| Consigne 1 |
Recopiez fidèlement le billet sur le « plus fort », depuis « parce que c’est » jusqu'à « poids du désarroi. ».
| Consigne 2 |
Dans le billet sur le « plus fort », de quelle œuvre est tirée la citation placée en exergue ?
| Consigne 3 |
Poursuivez le billet sur le « plus fort » et la « plus forte » à partir de sa dernière phrase.

| Extrait du document |
────────────────
L'auteur

Titulaire d'un Doctorat en philosophie et d'une maîtrise en histoire, l'auteur est restée fidèle à ses deux «initiateurs» en philosophie, Nietzsche et Kierkegaard, mais admire tout autant Spinoza, Russell, Arendt...
Marie-Pierre Fiorentino

dimanche 31 décembre 2023

Le « plus fort », la « plus forte ».

 

« Certaines personnes s’aident elles-mêmes

en aidant les autres et cela les ragaillardit

parce que c’est exercer un pouvoir. »

Iris Murdoch,

Amour profane, amour sacré.

 

Le « plus fort », la « plus forte » sont la dernière digue derrière laquelle on s’abrite, confiant, quand toutes les remparts, qui nous paraissaient pourtant solides, ont cédé. Jamais on ne les verra pleurer ou, si des larmes brillent, leur retenue inspire le même respect que le diamant, inaltérable. Leur sourire, leur regard, droits plantés dans le nôtre, tendent un câble qui tient debout ceux dont personne ne peut soutenir le poids du désarroi.

Ils écoutent sans rien confier d’eux, que ce qui rassure. Seule leur lucidité est muette. Alors ils mesurent la parole, l’attention, la caresse à la dose qui les rend contagieuses, comme un rire salvateur. Ils ont murmuré et murmurent, pour soutenir jusqu’au bout, dans toutes les antichambres du mal – des chambres à gaz aux chambres de torture – dont la chronologie n’a ni début ni fin. Mais ici aussi, dans la banalité de toutes nos petites et grandes détresses quotidiennes, ils soutiennent sans se lasser.

Ils sont ceux sur lesquels on peut indéfectiblement compter.
────────────────
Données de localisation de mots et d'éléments

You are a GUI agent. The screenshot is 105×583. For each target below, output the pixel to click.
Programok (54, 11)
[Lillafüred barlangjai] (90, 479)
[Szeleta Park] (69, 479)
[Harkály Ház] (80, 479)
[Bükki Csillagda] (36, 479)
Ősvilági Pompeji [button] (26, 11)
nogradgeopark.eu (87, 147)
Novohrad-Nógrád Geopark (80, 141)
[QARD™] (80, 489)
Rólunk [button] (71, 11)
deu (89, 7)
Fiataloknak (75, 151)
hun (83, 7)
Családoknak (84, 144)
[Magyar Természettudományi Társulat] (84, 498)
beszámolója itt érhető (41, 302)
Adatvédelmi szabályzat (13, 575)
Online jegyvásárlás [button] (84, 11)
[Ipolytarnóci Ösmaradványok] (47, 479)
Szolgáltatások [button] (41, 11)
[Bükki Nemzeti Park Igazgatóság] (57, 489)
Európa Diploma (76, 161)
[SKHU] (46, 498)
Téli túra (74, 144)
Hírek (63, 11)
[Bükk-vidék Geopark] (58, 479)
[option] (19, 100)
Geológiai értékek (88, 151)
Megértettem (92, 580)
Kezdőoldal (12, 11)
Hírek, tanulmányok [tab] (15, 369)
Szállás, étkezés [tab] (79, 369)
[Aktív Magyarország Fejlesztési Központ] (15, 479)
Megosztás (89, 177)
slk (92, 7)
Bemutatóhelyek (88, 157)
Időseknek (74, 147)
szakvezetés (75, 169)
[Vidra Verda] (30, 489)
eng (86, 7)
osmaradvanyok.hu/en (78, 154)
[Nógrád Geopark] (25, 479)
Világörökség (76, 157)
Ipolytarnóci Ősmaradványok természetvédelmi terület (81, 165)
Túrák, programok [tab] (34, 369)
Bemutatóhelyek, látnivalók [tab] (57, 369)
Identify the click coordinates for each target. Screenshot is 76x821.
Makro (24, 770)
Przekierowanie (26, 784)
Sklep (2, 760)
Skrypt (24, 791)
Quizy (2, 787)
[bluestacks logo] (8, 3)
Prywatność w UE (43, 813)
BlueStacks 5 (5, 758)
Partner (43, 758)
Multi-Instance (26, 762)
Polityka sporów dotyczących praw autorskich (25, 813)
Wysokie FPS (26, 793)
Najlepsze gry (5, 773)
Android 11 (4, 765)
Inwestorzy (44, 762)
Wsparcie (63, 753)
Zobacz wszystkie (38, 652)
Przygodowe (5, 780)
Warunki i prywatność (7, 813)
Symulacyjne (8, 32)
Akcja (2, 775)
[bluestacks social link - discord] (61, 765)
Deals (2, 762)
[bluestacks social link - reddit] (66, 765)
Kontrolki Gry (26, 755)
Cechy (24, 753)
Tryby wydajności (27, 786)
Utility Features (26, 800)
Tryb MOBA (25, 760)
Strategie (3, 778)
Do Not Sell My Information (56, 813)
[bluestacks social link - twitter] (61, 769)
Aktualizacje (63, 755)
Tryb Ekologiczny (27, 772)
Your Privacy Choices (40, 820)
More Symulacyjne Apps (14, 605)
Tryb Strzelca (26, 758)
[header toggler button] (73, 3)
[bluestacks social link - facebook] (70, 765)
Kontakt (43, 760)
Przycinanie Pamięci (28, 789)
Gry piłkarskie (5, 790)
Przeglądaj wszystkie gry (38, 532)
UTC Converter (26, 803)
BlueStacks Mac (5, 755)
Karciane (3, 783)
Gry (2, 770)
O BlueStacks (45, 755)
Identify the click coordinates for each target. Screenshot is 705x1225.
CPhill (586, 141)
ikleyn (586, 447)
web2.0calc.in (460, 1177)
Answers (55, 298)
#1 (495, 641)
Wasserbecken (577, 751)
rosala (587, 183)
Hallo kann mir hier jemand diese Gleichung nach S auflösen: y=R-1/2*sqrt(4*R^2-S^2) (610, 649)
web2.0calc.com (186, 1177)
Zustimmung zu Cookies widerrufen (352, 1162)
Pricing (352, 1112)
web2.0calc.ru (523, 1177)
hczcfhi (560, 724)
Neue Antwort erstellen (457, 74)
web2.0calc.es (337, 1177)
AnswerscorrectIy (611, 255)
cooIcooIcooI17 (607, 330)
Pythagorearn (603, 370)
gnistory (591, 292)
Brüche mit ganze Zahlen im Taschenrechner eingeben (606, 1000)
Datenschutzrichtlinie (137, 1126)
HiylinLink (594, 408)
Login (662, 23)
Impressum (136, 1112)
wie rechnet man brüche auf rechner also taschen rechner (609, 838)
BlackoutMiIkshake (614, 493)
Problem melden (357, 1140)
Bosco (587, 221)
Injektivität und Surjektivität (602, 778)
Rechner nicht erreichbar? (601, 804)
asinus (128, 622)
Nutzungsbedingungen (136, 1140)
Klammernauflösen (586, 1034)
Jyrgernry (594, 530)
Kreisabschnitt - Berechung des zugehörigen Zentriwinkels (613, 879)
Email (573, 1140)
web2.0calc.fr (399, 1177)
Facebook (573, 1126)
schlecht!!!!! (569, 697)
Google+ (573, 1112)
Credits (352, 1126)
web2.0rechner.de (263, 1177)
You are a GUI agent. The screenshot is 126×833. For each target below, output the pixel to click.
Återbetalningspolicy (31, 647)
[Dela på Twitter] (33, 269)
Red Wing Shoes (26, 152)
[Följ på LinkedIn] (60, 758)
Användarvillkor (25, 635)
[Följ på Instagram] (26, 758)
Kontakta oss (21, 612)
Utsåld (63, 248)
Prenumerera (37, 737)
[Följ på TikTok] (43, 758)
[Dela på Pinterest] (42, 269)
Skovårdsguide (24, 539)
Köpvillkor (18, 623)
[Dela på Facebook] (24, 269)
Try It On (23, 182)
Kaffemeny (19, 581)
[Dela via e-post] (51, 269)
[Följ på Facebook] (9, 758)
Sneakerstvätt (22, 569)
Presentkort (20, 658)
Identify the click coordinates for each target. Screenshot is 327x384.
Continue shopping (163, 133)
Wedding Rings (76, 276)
────────────────
| Réponse rédigée 1 |
parce que c’est exercer un pouvoir. »

Iris Murdoch,

Amour profane, amour sacré.

 

Le « plus fort », la « plus forte » sont la dernière digue derrière laquelle on s’abrite, confiant, quand toutes les remparts, qui nous paraissaient pourtant solides, ont cédé. Jamais on ne les verra pleurer ou, si des larmes brillent, leur retenue inspire le même respect que le diamant, inaltérable. Leur sourire, leur regard, droits plantés dans le nôtre, tendent un câble qui tient debout ceux dont personne ne peut soutenir le poids du désarroi.

| Réponse rédigée 2 |
Elle est tirée d'Amour profane, amour sacré, d'Iris Murdoch.

| Réponse rédigée 3 |
Leur force se nourrit de la confiance quasi infantile qu’on leur accorde. Elle est peut-être née de la découverte que « papa » ou « maman », quand ils sont les noms que l’on crie dans le noir, n’étaient que les métaphores de ce qu’ils devraient produire eux-mêmes pour traverser, plus libres que d’autres, l’existence.

De là leur fierté, non pas la fierté qui les ferait se sentir supérieurs mais la fierté de se comparer à ce qu’ils étaient. Car le plus fort, la plus forte ont toujours été, initialement, d’une grande vulnérabilité dont ils ont décidé qu’ils ne resteraient pas les victimes.

D’ailleurs, ils savent qu’ils ne sont pas réellement « le plus fort », « la plus forte », endossant simplement ce rôle, puissants de l’abandon de tous ceux qu’ils protègent. Exercer un pouvoir ? Je ne crois pas sauf, peut-être, le pouvoir sur eux-mêmes, qui n’est pas le moindre.

 

Mais où s’abritent-ils, dans la tempête ? Dans cette sorte de devoir auquel ils s’obligent, par politesse, par gentillesse, par orgueil, par peur ? Qui sait si, comme le cheval imaginé par Ulysse, ils ne sont pas creux de l’intérieur, assiégés par ceux qu’ils portent ?

Et si un jour…

Chut… Cela ne doit pas se produire.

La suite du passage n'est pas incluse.